SWOYERSVILLE, LUZERNE COUNTY (WBRE/WYOU) — It’s been an eyesore and a health hazard for generations. But now its end is near. “It” is the massive coal waste bank in Swoyersville. Work is underway to remove the coal waste known as culm.
The large culm bank has been a fixture in this area for decades. Work began in March to remove it and other coal waste from this part of Luzerne County.
A bulldozer pushes coal waste, known as culm, onto a massive pile. It will be removed by trucks. Other heavy equipment screens and moves culm from this 55-acre piece of land in Swoyersville.
“Today we probably have well over 14,000 tons off the site and we are working toward 226,000 by October of 2021,” project supervisor Henry Zielinski said.
Zielinski is overseeing the culm removal. It will be used as a fuel source in cogeneration plants in the Lehigh Valley and Carbon County.
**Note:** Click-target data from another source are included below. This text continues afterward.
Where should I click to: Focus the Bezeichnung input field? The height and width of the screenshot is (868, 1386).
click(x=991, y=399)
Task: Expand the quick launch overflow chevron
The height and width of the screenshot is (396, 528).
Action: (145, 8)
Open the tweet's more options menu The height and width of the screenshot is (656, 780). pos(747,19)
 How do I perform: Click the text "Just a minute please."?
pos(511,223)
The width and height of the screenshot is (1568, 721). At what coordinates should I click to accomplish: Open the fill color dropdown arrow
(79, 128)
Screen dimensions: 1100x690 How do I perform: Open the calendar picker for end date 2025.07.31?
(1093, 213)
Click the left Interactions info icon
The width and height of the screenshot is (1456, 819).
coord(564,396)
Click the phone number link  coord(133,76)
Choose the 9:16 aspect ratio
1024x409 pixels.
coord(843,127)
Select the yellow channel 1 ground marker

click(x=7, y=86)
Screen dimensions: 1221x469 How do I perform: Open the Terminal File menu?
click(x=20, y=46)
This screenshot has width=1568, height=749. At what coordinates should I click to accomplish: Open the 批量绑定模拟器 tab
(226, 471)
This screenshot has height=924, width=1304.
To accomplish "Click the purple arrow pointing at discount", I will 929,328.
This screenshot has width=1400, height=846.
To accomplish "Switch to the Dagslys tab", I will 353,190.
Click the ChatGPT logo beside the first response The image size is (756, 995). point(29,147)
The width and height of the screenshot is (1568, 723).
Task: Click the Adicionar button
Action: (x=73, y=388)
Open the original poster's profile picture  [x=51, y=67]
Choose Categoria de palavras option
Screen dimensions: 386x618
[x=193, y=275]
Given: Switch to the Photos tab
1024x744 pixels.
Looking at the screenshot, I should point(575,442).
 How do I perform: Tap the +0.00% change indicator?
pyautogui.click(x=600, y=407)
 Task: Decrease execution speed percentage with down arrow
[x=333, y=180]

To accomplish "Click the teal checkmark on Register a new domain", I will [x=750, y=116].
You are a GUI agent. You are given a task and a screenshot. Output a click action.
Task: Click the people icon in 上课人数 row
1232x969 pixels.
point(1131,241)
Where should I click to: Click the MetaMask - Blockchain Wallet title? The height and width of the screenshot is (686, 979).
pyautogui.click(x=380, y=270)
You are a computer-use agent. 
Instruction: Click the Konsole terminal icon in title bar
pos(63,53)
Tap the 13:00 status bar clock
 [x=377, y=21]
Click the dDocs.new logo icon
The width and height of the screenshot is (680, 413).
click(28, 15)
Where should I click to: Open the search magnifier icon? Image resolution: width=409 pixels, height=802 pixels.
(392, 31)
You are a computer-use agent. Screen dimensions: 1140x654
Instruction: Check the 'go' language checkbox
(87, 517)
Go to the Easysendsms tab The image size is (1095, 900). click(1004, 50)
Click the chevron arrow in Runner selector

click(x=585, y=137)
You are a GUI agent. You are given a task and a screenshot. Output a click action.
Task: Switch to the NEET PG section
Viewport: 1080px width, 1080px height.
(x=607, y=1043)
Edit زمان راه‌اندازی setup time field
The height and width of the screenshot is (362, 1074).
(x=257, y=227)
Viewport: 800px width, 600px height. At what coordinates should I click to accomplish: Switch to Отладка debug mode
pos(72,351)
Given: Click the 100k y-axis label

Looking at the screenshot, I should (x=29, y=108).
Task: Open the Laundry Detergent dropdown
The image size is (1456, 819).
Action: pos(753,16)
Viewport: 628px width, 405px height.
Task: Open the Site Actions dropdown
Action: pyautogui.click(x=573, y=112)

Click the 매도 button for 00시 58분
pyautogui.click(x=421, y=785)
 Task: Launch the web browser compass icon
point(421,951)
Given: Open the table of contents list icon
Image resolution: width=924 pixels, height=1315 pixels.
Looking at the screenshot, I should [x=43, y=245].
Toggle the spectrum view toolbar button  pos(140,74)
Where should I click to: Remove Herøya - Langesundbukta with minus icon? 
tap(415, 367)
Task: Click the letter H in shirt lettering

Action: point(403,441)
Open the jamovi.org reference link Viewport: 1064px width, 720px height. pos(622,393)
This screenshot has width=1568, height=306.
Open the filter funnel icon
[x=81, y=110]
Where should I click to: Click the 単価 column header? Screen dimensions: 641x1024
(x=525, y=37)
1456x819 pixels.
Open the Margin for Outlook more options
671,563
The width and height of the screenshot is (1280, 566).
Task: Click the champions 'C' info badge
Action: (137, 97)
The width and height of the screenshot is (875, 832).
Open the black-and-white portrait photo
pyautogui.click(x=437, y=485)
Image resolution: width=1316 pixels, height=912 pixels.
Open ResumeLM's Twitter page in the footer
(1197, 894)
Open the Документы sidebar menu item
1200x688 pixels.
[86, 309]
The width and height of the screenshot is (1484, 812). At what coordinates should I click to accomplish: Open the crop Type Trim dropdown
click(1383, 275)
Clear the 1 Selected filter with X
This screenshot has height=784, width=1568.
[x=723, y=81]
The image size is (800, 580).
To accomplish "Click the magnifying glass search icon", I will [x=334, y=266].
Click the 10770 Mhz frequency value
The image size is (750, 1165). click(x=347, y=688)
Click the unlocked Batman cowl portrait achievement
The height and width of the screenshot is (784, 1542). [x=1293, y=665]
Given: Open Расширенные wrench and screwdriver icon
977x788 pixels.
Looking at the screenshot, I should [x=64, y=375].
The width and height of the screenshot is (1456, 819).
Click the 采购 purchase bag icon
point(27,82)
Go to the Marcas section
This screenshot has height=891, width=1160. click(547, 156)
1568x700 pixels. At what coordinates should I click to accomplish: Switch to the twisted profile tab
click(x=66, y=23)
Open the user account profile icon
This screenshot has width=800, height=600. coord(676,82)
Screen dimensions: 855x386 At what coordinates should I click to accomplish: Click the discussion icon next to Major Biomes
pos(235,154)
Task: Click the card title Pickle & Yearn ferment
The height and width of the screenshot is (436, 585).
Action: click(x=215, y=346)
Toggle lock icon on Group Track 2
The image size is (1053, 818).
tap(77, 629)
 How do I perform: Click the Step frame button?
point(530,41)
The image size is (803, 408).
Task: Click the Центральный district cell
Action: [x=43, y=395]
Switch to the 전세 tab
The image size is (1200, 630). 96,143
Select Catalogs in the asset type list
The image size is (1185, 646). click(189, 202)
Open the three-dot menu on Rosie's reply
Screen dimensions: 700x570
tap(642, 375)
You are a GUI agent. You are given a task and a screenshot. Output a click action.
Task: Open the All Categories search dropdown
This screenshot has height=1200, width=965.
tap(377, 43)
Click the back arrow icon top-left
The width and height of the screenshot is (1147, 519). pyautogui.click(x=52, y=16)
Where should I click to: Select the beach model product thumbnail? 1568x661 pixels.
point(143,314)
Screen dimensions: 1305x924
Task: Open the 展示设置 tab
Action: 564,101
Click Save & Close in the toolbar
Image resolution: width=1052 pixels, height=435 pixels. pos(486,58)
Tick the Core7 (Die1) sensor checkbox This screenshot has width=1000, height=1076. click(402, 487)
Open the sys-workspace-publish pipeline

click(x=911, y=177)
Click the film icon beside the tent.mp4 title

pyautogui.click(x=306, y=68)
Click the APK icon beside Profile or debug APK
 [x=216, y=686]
“Things have been going very well so far,” Zielinski said.
Zielinski says he understands the concerns of residents who live near the project site, so he tries to maintain an open line of communication.
“Talking to local community members it seems to be the biggest problem is the quads. The concern for is is a pretty big concern as well. We are changing the topography of the property here,” Zielinski said.
A private company owns the 55-acre site. Seven acres will be donated to the borough of Swoyersville.
“At one point people talked about putting up townhouses. There’s been talk of having a mini-strip center. A few businesses up on top. There’s plenty of opportunity,” Representative Aaron Kaufer of Luzerne County said.
Joe Leonard mowed his lawn Wednesday. He’s lived in the shadow of the culm bank for more than 70 years. He is happy to see it go.
“Well, it will be good for the borough. Maybe they can build some property in here, put some houses in here,” Leonard said.
Nancy Wrhtil and her friends often played in the culm bank area.
“I think it’s doing great. We don’t hear anything. There’s no big dust or like traffic back and forth along here. It’s all on the back road. You can see a big chunk of it gone,” Wrhtil said.
Other residents say they are sad to see a big part of their heritage going away but they add it is time to move on.
This is a private-public partnership project. The first phase will cost about $8 million. Three million from a federal grant and the remaining cost to be paid by the power company. The overall project should be completed in 2023.